Norway’s Bergen is gearing up to open the world’s longest purpose-built pedestrian and bicycle tunnel.
On 15 April 2023, the 2.9km tunnel will open to the public with running and cycling events. It takes around 10 minutes to cycle through and 30 to 45 minutes to walk through.
Known as the Fyllingsdalstunnelen, the tunnel cuts through the Løvstakken mountain in the southwest Norwegian city, linking the residential areas of Fyllingsdalen and Mindemyren. Cyclists can continue on to the center of Bergen using existing routes.
Both the Fyllingsdal tunnel and the rest of the cycle route to Bergen city center are financed through the municipality’s state-supported Miljøløftet (Environmental Promise).
Its goal is to make it easier for more people to choose cycling and walking over driving.

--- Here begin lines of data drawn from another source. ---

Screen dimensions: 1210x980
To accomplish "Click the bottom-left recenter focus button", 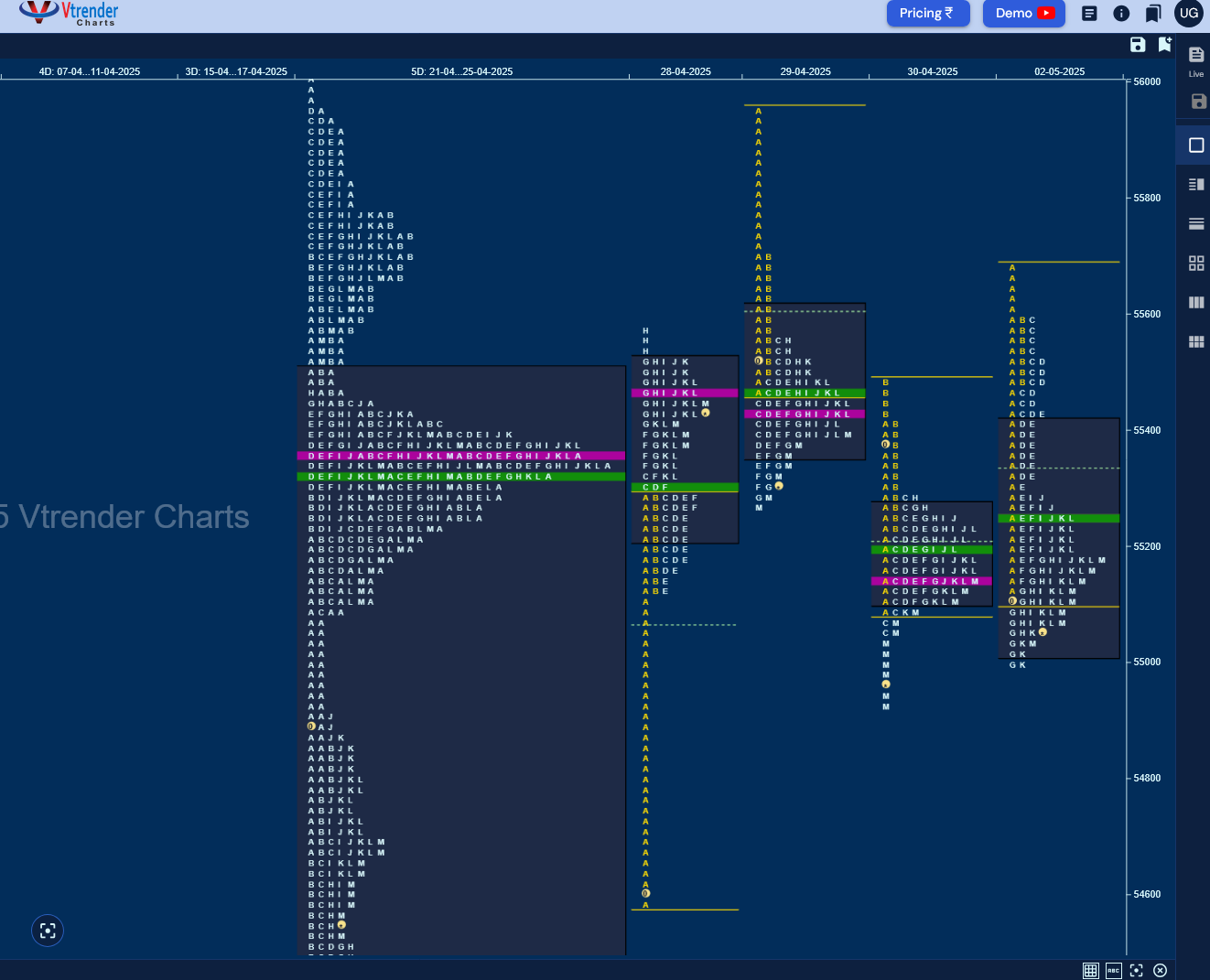I will 48,931.
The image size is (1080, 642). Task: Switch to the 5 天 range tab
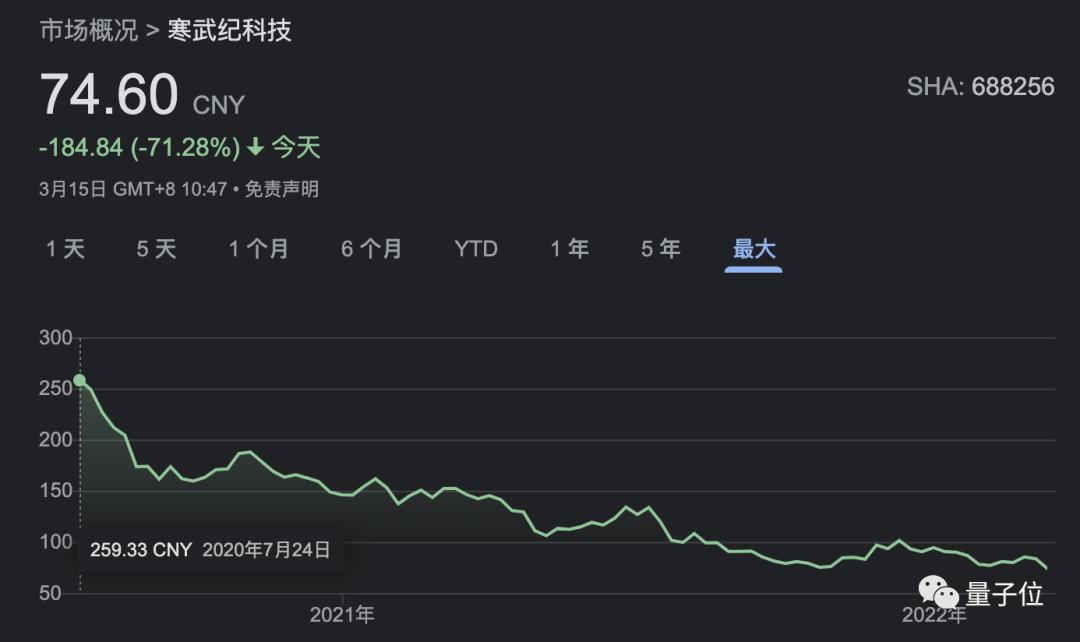[x=156, y=249]
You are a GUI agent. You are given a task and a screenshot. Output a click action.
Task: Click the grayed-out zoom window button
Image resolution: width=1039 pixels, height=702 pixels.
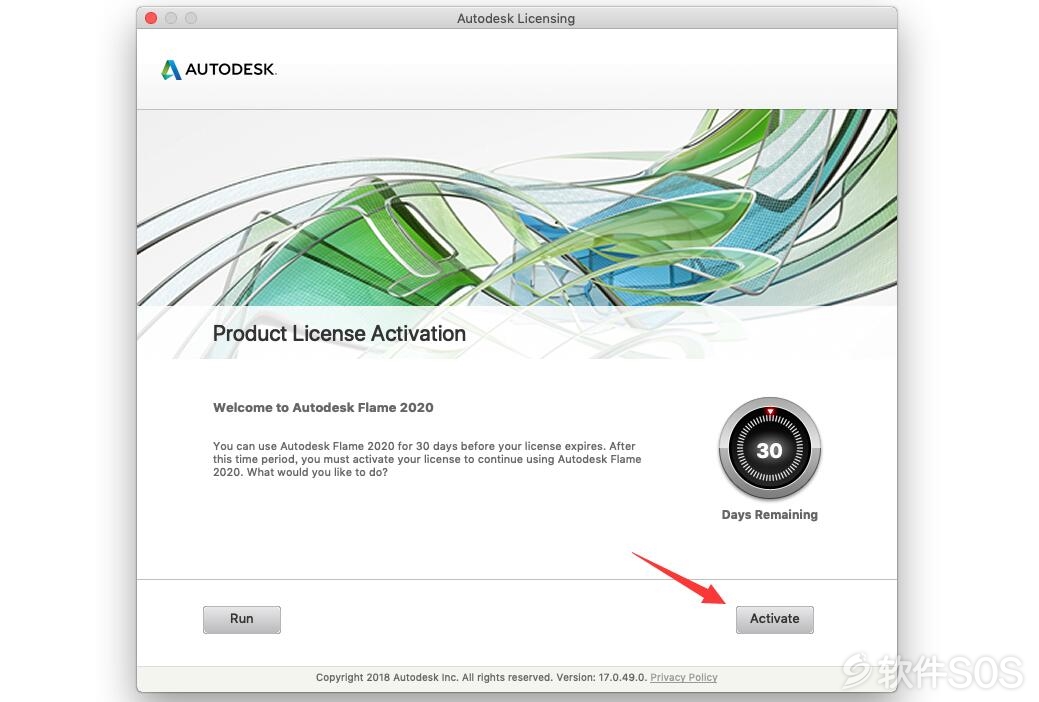[191, 18]
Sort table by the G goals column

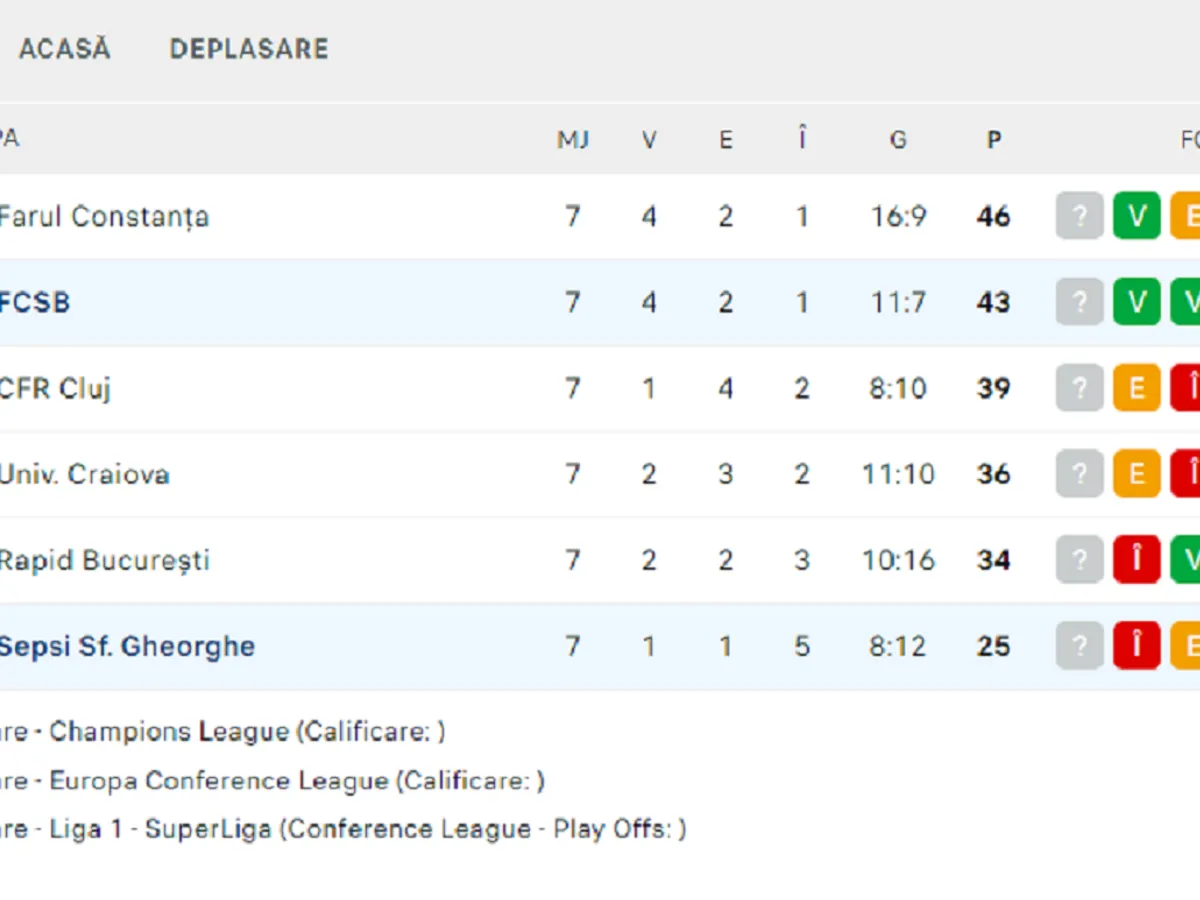898,140
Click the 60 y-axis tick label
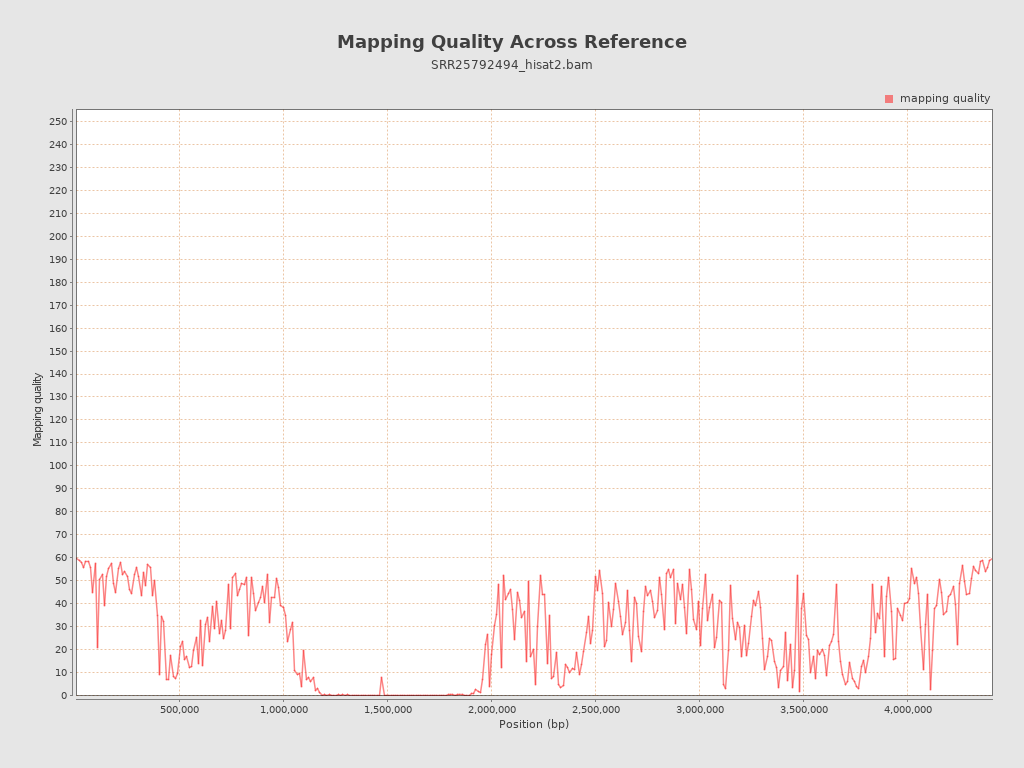Image resolution: width=1024 pixels, height=768 pixels. (61, 558)
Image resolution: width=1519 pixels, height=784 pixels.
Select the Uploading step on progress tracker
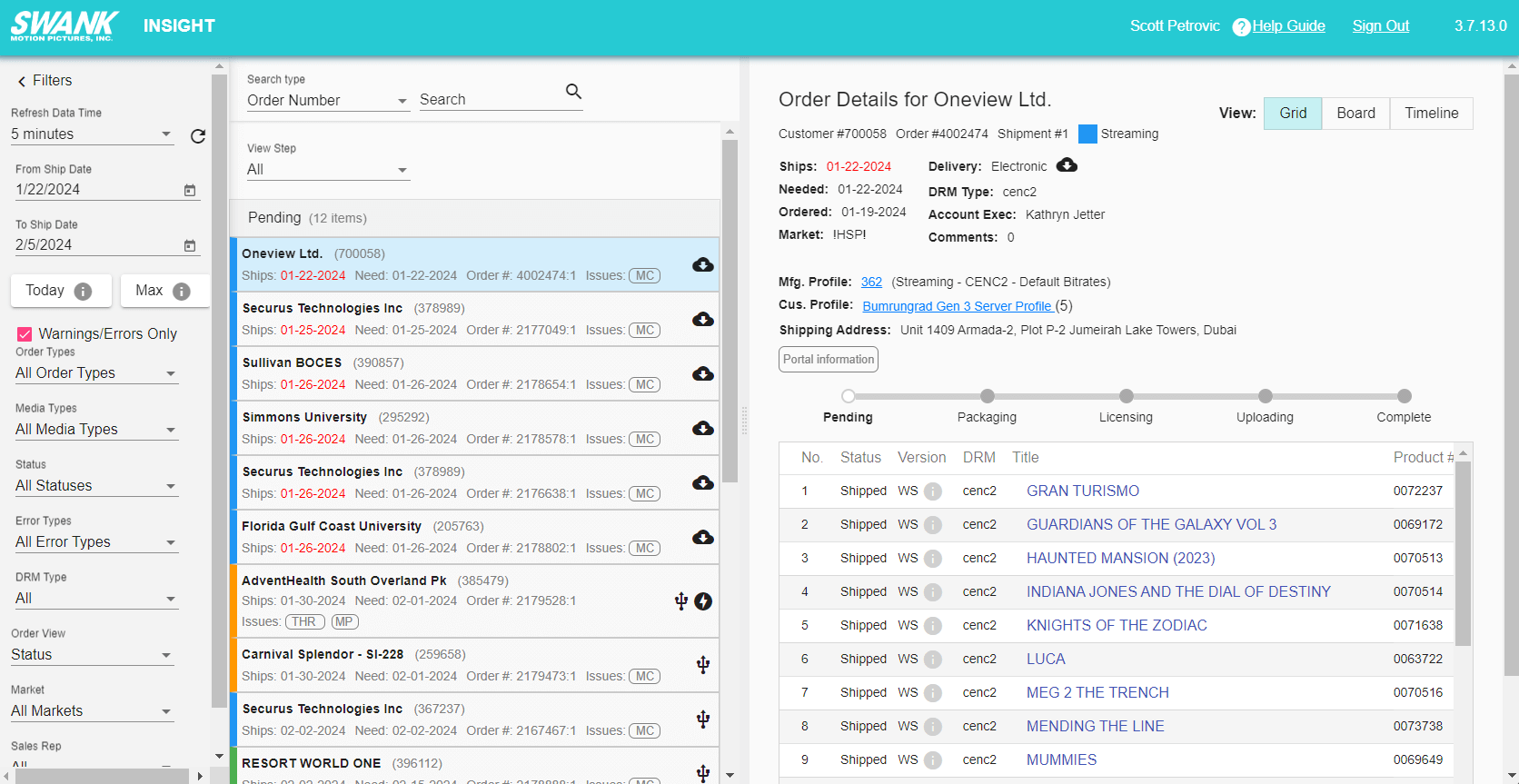(x=1265, y=396)
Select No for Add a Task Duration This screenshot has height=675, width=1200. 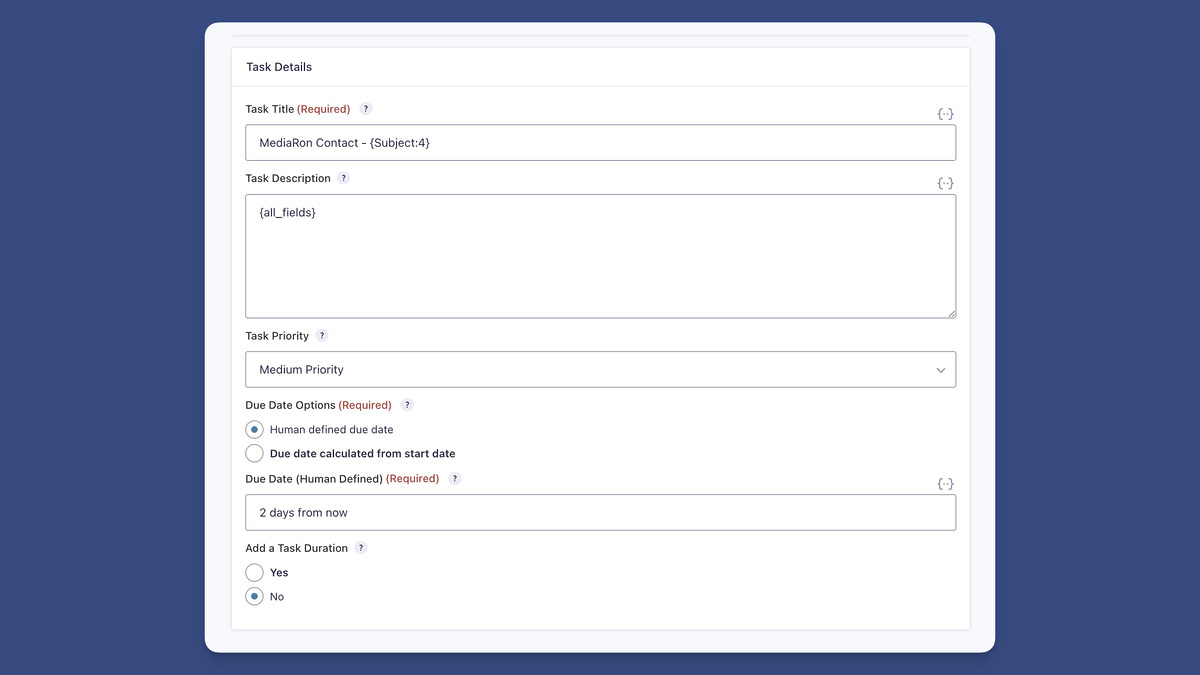click(255, 597)
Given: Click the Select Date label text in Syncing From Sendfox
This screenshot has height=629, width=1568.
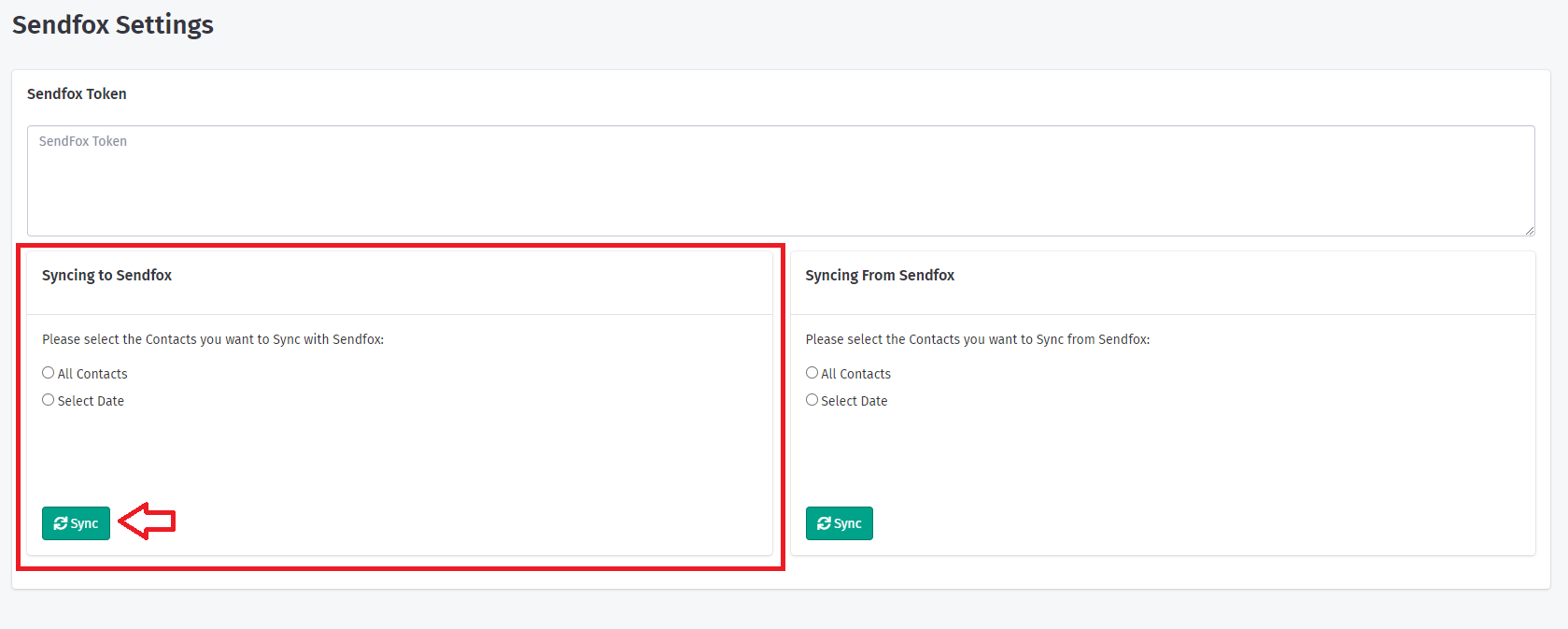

Not only could this help reduce traffic in the city, it could also help cut planet-heating emissions and unhealthy pollution.
The route’s total distance – from Fyllingsdalen to Festplassen in the city center – is 7.8 kilometers, which takes around 25 minutes by bike. Currently, cycling between these areas takes around 40 minutes.
The tunnel will be open from 5.30 am to 11.30 pm daily. It features well-lit rest stops and security cameras throughout. Emergency phones are available every 250 meters.
Colorful dynamic lighting will create a wave of light when a cyclist or pedestrian enters the tunnel at either end, alerting cyclists to oncoming traffic. It is also lined with artwork and installations to make the journey more interesting.
It will be kept at a constant temperature of 7 degrees Celsius, making it an attractive training route for runners on colder days.
The opening ceremony on 15 April will be marked with a tunnel race on Saturday followed by a bicycle parade on Sunday.